Godaan kecil yang dilontarkan oleh Kaluna berhasil membuat Bagha kini terkekeh. Kepala lelaki itu menggeleng-geleng dengan tingkah Kaluna. Jemarinya kini meraih jemari Kaluna yang melingkar di perutnya.

"Gak bisa, Bunda. Cukup Ayah yang kerja banting tulang. Bunda masak aja di rumah. Nanti kalau Ayah pulang, Bunda udah dasteran ya," lontar Bagha dengan penuh candaan lelaki itu.

Sontak hal itu membuat Kaluna terkekeh dengan kencang. Jemari yang digenggam Bagha pun kini menepuk-nepuk punggung Bagha. Gadis itu benar-benar tak dapat menahan tawanya kali ini. Begitupula dengan Bagha yang ikut terkekeh mendengar kekehan Kaluna.
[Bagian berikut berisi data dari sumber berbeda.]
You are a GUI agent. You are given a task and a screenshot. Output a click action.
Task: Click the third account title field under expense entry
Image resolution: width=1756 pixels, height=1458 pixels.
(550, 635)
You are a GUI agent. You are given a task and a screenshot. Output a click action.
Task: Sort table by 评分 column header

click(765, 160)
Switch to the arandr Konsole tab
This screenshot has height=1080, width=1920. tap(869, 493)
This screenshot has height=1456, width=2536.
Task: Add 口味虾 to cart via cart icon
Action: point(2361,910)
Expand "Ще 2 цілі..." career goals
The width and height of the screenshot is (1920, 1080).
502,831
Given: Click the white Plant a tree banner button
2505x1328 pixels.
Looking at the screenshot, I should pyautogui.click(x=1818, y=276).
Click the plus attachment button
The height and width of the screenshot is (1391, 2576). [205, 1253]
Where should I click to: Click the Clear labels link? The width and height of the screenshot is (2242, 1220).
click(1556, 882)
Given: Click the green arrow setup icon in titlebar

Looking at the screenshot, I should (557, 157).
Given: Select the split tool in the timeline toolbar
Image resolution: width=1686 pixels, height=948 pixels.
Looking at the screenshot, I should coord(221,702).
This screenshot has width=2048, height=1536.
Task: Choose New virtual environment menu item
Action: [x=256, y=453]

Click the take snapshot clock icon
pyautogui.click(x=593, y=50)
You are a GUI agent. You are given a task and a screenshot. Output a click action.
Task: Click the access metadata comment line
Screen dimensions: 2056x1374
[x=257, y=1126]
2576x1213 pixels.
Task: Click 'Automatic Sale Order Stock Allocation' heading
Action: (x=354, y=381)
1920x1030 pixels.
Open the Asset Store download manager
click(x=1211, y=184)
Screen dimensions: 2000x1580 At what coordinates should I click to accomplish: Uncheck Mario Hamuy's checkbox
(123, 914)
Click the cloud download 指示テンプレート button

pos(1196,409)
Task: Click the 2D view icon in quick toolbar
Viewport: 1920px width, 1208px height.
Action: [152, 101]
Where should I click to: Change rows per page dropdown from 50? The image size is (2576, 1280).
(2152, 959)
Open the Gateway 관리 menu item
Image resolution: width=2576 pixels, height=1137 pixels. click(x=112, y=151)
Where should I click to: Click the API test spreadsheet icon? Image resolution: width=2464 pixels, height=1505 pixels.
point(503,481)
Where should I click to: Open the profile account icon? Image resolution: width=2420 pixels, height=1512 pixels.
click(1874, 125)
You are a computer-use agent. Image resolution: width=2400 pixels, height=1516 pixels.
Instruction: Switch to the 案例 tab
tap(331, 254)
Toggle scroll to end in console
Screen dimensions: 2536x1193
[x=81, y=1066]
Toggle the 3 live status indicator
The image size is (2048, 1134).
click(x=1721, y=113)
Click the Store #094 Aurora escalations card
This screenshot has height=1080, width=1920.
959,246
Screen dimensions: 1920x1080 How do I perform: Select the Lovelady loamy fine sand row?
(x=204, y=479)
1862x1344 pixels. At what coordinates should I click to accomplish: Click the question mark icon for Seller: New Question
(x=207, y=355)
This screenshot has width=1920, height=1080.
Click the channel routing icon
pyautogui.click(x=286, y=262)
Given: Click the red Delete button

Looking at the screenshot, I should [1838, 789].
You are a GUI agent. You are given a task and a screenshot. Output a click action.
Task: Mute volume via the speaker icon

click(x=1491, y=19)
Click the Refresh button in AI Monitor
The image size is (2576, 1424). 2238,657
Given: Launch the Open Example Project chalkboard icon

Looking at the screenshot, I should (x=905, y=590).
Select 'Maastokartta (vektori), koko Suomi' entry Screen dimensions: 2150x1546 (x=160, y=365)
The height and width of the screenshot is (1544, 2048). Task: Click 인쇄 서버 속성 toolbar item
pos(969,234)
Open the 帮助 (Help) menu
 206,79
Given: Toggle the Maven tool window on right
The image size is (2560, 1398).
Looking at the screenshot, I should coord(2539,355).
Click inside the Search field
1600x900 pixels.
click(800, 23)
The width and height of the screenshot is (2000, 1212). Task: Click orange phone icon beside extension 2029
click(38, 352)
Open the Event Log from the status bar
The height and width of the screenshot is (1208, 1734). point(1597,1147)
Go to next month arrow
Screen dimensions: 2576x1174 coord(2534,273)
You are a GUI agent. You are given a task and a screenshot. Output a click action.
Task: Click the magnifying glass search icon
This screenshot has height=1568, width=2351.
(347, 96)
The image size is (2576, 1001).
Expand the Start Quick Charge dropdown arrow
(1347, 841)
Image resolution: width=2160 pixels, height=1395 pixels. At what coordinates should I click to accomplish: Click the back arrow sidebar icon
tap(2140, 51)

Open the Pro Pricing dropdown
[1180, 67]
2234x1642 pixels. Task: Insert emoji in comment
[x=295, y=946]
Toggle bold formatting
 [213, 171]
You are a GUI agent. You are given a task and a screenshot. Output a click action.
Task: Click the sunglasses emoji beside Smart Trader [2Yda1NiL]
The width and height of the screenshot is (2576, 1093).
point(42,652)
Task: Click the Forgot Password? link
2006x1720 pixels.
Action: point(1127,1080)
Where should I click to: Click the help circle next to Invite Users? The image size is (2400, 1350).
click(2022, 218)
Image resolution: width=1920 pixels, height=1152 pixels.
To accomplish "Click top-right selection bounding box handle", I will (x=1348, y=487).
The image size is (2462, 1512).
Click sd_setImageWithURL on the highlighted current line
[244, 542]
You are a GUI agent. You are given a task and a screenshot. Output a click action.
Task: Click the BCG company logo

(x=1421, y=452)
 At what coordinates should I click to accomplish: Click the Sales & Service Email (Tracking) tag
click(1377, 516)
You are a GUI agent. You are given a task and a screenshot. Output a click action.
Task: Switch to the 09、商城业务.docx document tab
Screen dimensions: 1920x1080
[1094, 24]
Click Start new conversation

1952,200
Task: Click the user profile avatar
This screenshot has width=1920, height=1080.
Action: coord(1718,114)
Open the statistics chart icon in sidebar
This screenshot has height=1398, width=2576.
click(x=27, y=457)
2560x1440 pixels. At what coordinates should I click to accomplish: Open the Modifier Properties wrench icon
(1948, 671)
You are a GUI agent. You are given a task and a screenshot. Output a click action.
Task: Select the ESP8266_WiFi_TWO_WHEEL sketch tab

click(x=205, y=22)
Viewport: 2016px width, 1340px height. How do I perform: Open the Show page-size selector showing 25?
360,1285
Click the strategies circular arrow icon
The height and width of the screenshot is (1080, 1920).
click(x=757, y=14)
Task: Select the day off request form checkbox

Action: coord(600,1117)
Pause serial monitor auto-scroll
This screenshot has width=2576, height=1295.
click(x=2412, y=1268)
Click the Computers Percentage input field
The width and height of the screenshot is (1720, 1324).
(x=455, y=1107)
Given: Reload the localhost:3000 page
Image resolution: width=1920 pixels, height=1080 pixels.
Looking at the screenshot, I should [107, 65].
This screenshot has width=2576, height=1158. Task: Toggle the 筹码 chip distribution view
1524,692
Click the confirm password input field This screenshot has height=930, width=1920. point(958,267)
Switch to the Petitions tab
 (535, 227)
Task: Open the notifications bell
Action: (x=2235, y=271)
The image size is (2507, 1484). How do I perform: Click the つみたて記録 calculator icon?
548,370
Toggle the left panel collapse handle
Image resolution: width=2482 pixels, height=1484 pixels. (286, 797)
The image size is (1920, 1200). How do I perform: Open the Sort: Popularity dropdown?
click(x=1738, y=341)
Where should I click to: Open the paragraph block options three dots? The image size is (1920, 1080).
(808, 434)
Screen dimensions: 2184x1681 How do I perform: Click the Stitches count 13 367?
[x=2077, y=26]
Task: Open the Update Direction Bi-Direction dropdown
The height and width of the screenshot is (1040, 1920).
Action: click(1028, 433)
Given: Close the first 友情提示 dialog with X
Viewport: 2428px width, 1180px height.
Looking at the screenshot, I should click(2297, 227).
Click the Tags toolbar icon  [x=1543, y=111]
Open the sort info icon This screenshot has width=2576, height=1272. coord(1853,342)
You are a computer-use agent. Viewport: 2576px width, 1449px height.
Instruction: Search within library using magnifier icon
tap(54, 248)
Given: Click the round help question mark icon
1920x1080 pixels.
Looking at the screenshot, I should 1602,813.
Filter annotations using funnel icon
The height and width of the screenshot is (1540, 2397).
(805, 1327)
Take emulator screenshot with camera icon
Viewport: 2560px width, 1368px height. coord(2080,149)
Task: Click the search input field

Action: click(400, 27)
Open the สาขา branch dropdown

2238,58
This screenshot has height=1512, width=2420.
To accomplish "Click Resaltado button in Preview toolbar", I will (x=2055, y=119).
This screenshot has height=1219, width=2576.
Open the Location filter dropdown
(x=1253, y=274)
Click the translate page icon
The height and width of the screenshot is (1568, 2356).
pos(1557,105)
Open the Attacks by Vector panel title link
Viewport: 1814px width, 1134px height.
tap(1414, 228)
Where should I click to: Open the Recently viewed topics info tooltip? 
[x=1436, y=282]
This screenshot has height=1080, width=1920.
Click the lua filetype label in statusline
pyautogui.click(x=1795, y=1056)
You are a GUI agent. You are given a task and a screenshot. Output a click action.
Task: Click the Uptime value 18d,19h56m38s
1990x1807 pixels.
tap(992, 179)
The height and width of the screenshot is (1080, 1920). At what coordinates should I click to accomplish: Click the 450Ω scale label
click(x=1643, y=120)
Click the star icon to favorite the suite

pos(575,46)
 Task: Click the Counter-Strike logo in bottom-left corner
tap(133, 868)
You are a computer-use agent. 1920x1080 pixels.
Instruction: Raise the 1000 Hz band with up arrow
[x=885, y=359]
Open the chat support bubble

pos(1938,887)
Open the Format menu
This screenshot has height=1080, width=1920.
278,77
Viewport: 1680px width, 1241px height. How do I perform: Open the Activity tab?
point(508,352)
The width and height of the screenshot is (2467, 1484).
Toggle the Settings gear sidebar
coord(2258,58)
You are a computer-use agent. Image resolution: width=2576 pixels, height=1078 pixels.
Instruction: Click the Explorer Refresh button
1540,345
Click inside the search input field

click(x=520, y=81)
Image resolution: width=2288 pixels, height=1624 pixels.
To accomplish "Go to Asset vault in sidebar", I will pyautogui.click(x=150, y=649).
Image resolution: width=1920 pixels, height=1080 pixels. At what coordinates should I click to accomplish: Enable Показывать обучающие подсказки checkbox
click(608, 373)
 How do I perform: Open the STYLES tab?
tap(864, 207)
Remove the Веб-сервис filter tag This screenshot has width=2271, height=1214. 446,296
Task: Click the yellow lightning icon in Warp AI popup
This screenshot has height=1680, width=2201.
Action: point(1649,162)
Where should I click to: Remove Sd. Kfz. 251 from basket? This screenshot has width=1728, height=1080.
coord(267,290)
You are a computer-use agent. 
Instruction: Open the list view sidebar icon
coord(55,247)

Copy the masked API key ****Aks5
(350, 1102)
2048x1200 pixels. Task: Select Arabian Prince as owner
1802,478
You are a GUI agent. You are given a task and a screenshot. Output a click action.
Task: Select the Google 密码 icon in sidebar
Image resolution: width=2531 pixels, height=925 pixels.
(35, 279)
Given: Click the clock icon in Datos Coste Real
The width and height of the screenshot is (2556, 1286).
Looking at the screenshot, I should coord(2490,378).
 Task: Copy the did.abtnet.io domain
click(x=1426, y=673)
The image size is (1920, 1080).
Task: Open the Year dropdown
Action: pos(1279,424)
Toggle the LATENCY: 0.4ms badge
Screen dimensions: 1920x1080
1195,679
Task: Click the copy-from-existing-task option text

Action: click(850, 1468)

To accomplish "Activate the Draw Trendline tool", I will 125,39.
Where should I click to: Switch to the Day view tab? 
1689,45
Sejujurnya ia juga bergedik geli, bisa-bisanya mulutnya mengucapkan kalimat menggelikan seperti itu.

"Hahaha!!! Kenapa tiba-tiba Ayah Bunda sih??" seru Kaluna yang tak dapat menghentikan tawanya.

Bagha yang sudah menghentikan tawa kini tersenyum kecil. Kekehan kecil itu keluar dari mulutnya. "Udah kaya bocah SD pacaran ya manggilnya Ayah Bunda," tutur Bagha pelan.

Kepala Kaluna mengangguk-angguk pelan dengan sisa tawa yang masih saja keluar. "Mana daster-dasteran lagi, hahaha!"

Bagha terkekeh lagi dan lagi mendengar tawa Kaluna yang tiada henti. "Kan biar kaya lagu gitu. Aku maca koran sarungan, kowe belonjo dasteran. Gitu kan?" tuturnya sembari menyanyikan lirik lagu yang asing di telinga Kaluna.

Tawa Kaluna lambat laun terhenti. Gadis itu mengerutkan keningnya. "Lagu apaan tuh? Gue gak tau," ucapnya dengan wajah bingung.

Bagha tersenyum kecil. Tak heran jika Kaluna tak tahu lagu ini. "Lagu dangdut jawa itu. Si Givan sering dengerin nih jadi gue mengenal semua jenis lagu dangdut," tuturnya seraya tersenyum. Sangat jelas jika Bagha menghafal hampir semua lirik lagu dangdut. Kawan baiknya selalu mendengarkan musik khas nusantara tersebut.

Kaluna terkekeh pelan. Kepalanya mengangguk-angguk mengerti. "Judul lagunya apa?"

"Kenapa? Tuan putri mau coba dengerin dangdut?" tanya Bagha. Wajah lelaki itu menghadap ke arahnya beberapa detik. Senyumnya begitu manis diberikan kepada Kaluna.